Menurutnya, pers yang profesional dan berintegritas menjadi prasyarat utama terciptanya pemerintahan yang transparan, partisipatif, dan akuntabel.

“Tema HPN tahun ini mengandung pesan strategis. Pers yang sehat akan melahirkan ruang publik yang rasional, menopang kedaulatan ekonomi melalui informasi yang berkeadilan, serta memperkuat kohesi sosial sebagai fondasi bangsa yang kuat,” ujar Mugiya.

Ia juga mengungkapkan bahwa Pemerintah Kota Tangerang melalui Dinas Kominfo tengah menyusun buku saku program Organisasi Perangkat Daerah (OPD) sebagai upaya memperkuat keterbukaan informasi publik. Buku tersebut diharapkan dapat menjadi rujukan faktual bagi insan pers dalam menjalankan tugas jurnalistik secara akurat dan berimbang.

“Kami memandang insan pers sebagai mitra strategis pembangunan. Kolaborasi yang dibangun harus berlandaskan profesionalisme, etika, dan komitmen terhadap kepentingan publik,” tambahnya.

Kegiatan dilanjutkan dengan prosesi pemotongan tumpeng sebagai simbol refleksi dan rasa syukur atas perjalanan panjang pers nasional, sebelum memasuki sesi diskusi bersama perwakilan organisasi wartawan.

Ketua FWJI Kota Tangerang, Cecep Yuliardi, dalam kesempatan tersebut menyoroti tantangan profesi wartawan yang kian kompleks. Ia menilai tuntutan profesionalisme yang tinggi belum sepenuhnya diimbangi dengan jaminan kesejahteraan dan keberlanjutan ekonomi media.

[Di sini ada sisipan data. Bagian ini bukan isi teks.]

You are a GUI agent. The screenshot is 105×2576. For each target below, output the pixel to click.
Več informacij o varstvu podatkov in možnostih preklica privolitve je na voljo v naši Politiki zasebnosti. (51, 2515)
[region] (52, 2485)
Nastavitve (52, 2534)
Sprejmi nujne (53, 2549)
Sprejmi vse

“Kami mengapresiasi dukungan Pemerintah Kota Tangerang, khususnya Dinas Kominfo, yang konsisten membuka ruang dialog dengan insan pers. Namun realitas di lapangan, banyak wartawan bekerja tanpa jaminan pendapatan tetap, sementara beban menjaga ruang publik dari hoaks dan disinformasi semakin berat,” ujarnya.

Cecep menegaskan, pers yang independen dan berintegritas membutuhkan ekosistem yang sehat, baik dari sisi regulasi, ekonomi media, maupun solidaritas antarwartawan. Ia berharap insan pers di Kota Tangerang terus menjaga persatuan dalam menghadirkan informasi yang faktual, aktual, dan berpihak pada kepentingan masyarakat.

Dialog Refleksi HPN ke-80 ditutup dengan sesi foto bersama. Seluruh rangkaian kegiatan berlangsung aman dan kondusif, sekaligus menegaskan bahwa peringatan Hari Pers Nasional bukan sekadar seremoni, melainkan momentum intelektual untuk meneguhkan kembali marwah pers sebagai penjaga nalar publik, pengawal demokrasi, dan mitra kritis pembangunan.